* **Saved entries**
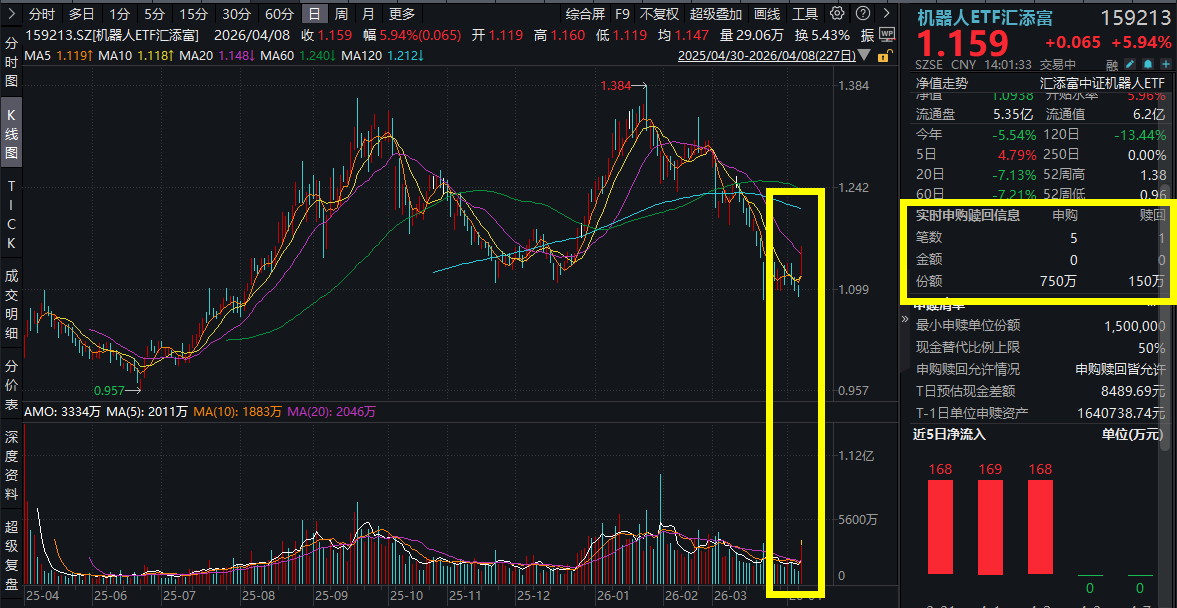Open the date range dropdown triangle
Viewport: 1177px width, 608px height.
tap(863, 55)
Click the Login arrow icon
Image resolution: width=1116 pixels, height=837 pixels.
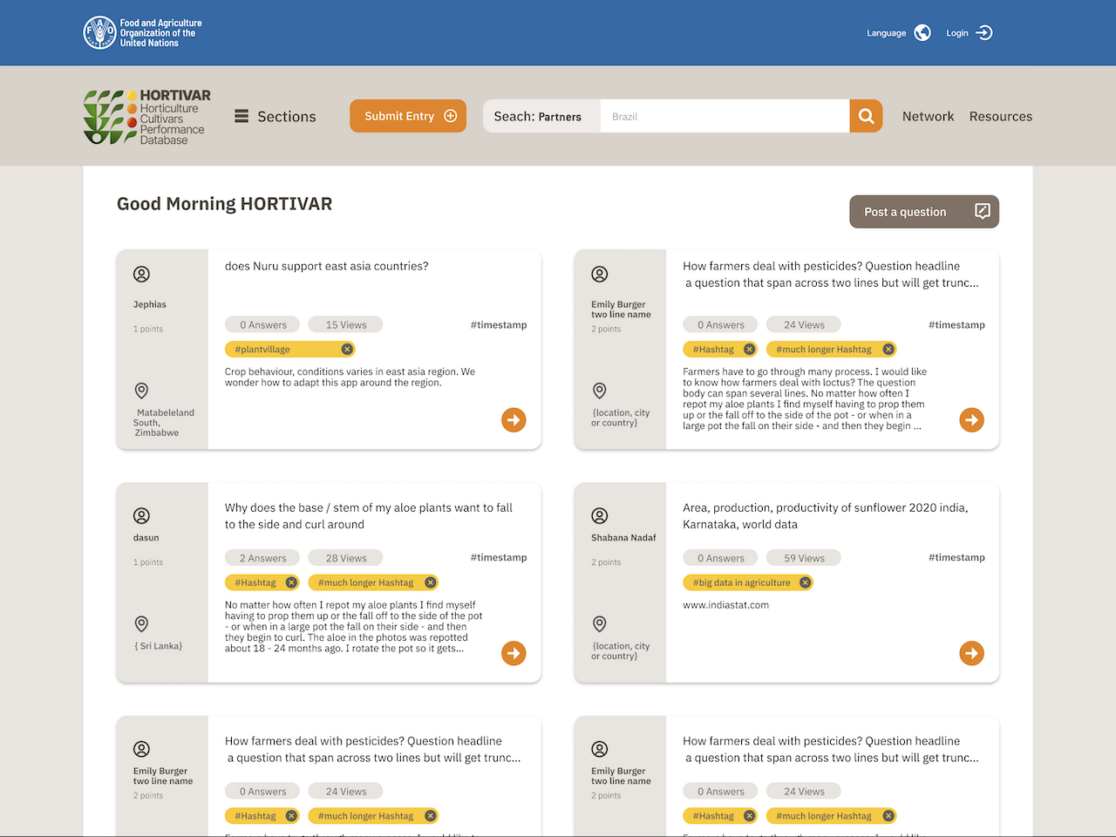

* **Your goal**
No pictures belong in the answer. It must repeat exactly the lines from the line with "Click the Login arrow icon" through the final line of the records.

* **Response for this exercise**
Click the Login arrow icon
Image resolution: width=1116 pixels, height=837 pixels.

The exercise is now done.